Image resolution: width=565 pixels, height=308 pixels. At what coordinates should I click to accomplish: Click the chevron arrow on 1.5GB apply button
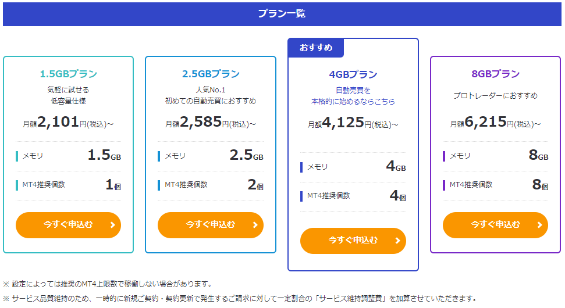point(112,225)
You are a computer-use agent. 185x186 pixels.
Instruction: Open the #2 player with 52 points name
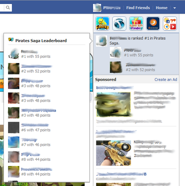click(37, 66)
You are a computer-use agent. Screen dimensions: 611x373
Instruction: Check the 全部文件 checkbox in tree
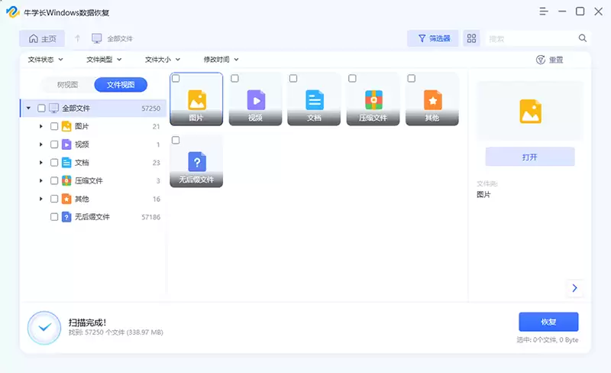point(41,108)
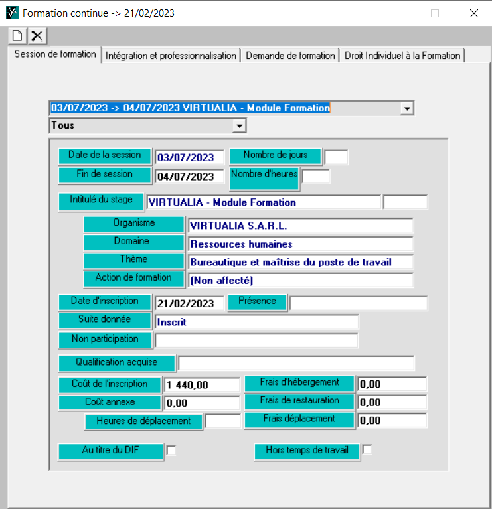This screenshot has height=509, width=492.
Task: Click the Coût de l'inscription amount field
Action: (x=202, y=385)
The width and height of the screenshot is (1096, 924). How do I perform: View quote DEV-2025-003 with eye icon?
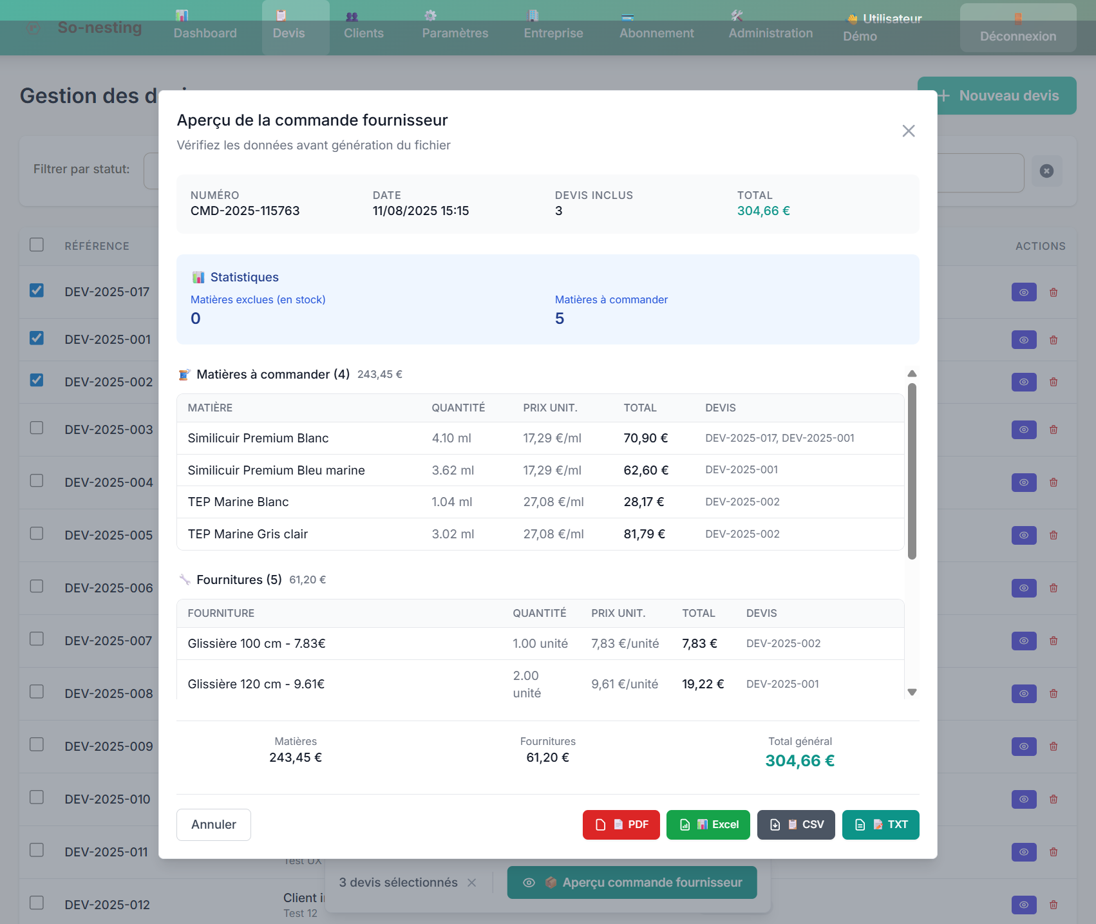pyautogui.click(x=1023, y=429)
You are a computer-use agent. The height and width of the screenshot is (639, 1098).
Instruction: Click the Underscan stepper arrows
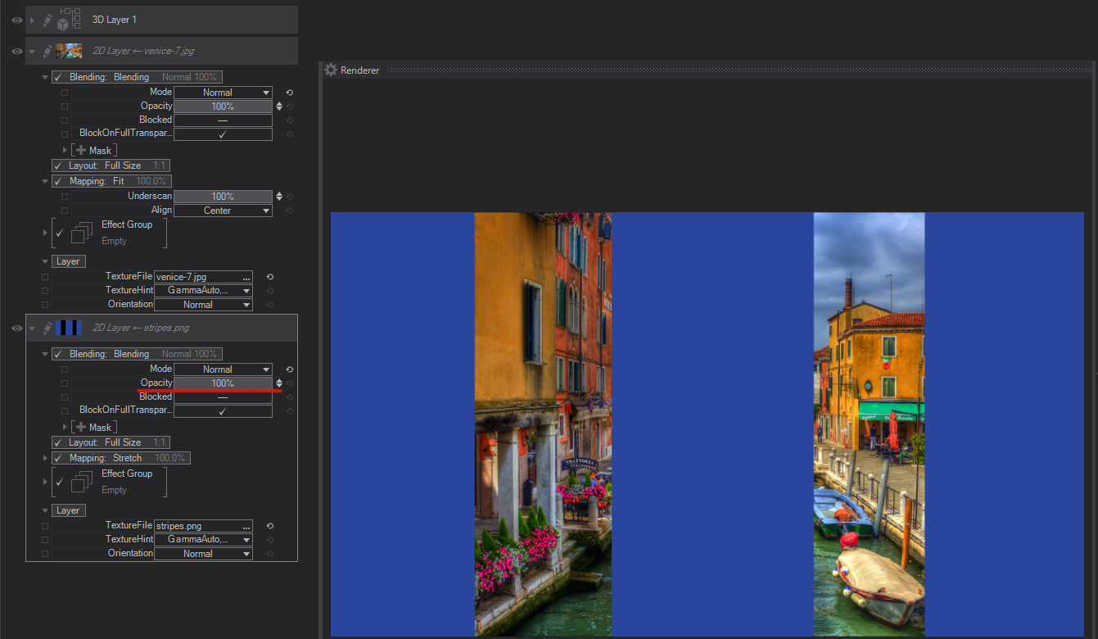tap(279, 197)
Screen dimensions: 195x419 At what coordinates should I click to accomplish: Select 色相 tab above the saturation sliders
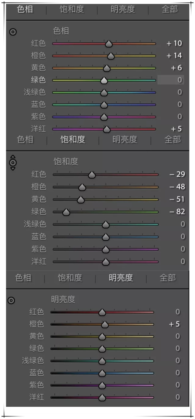25,140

#### DIRECTIONS
Above are the records; return the lines in them from the one with "Instruction: Check the 全部文件 checkbox in tree" to the one with "You are a computer-use agent. The", inclusive, exactly and without images.

#### SOLUTION FOR THIS PROBLEM
Instruction: Check the 全部文件 checkbox in tree
point(41,108)
This screenshot has height=509, width=492.
Task: Click the Coût de l'inscription amount field
Action: (x=202, y=385)
The width and height of the screenshot is (1096, 924). How do I perform: View quote DEV-2025-003 with eye icon?
pyautogui.click(x=1023, y=429)
You are a computer-use agent. The height and width of the screenshot is (639, 1098).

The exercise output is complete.